Waldron: Pfizer decides to patent based on the simple criteria of whether it makes good business sense. Thus, we do take a broad approach. And it complements what we do on the business and policy front. If we as an industry say that a good patent system will help governments develop their economies, and then refuse to be a player, then the message is, "Well, I don't file patents in your country but I have a lot of advice for you anyway." It's a disconnected argument.
Pharm Exec: Is Pfizer ready for the patent cliff? What is your response to recent comments by another leading industry CEO that pharmaceutical companies would be better served by moving into areas less dependent on patent protection?
Waldron: The combination with Wyeth as well as the move into adjacent businesses will compensate for patent losses, positioning Pfizer for more vigorous revenue and profitability growth in the future. Referencing the comments about patents, I would only say that patents remain an essential part of how this industry works. You can't build an integrated pharmaceutical business without them, given the long product cycle and all the post-marketing commitments imposed by regulators. It is not a process where you can easily reinvent an innovation every two years. And of course, once you get a substance approved, you cannot change it—it is predictability that regulators want in medicines. So it's hard to see how the industry can continue to grow and continue to bring new products to market without engaging in areas that benefit from access to patenting.

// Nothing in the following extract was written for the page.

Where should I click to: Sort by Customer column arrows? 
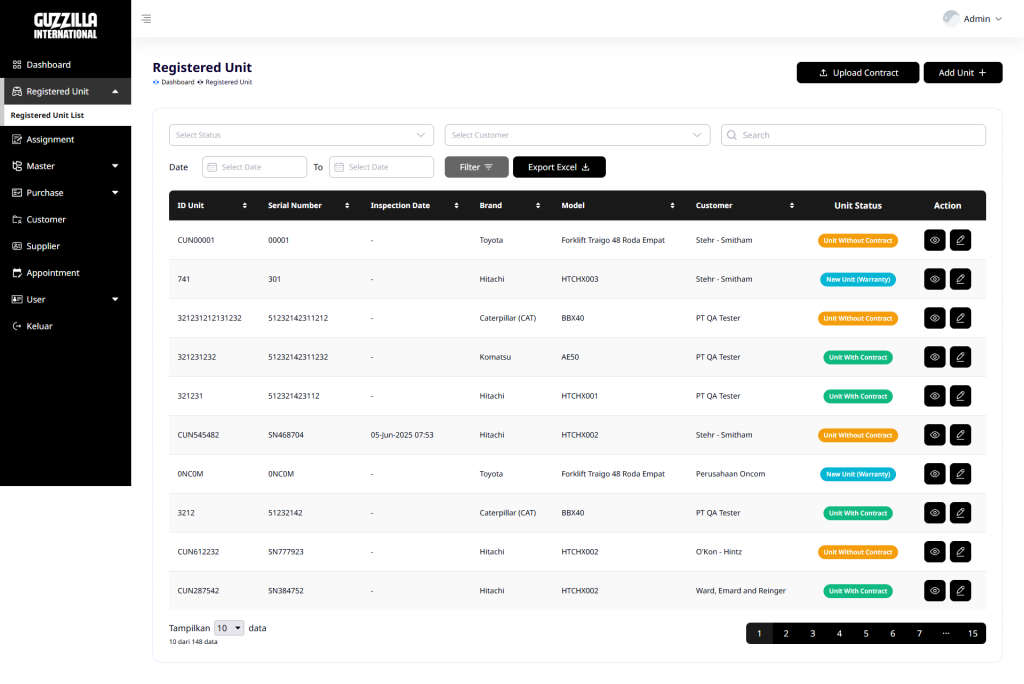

Pharm Exec: You serve as chair of the PhRMA IP Task Force. In that role, how do you evaluate the state of the relationship with the major patent and trademark offices and the World Intellectual Property Organization (WIPO).
Waldron: Overall, the relationship is productive. All of these organizations are committed to improving the outreach to customers because of the huge backlog of patent applications. It's a major crisis that can only be resolved with increased resources. Our contribution should be to help these organizations make their case to those that hold the purse strings and to society, by working to help them demonstrate the economic spinoffs and jobs that stem from the patents they register and the innovation that patents represent.
Pharm Exec: What is your vision of the future on IP and patents?
Waldron: Bottom line is that I see IP as keeping pace with the rapid rate of discovery in basic science. We have a steep learning curve on the biology of medicines—and we will likely never have a full understanding of what is going on in something as complex as the individual cell. But we have a fighting chance if we can get more people working on the problems and thinking about the practical solutions that result in new medicine. That is where the patent system yields an advantage. The patent system is flexible enough to accommodate this level of complexity and provide the basis for the ultimate solutions.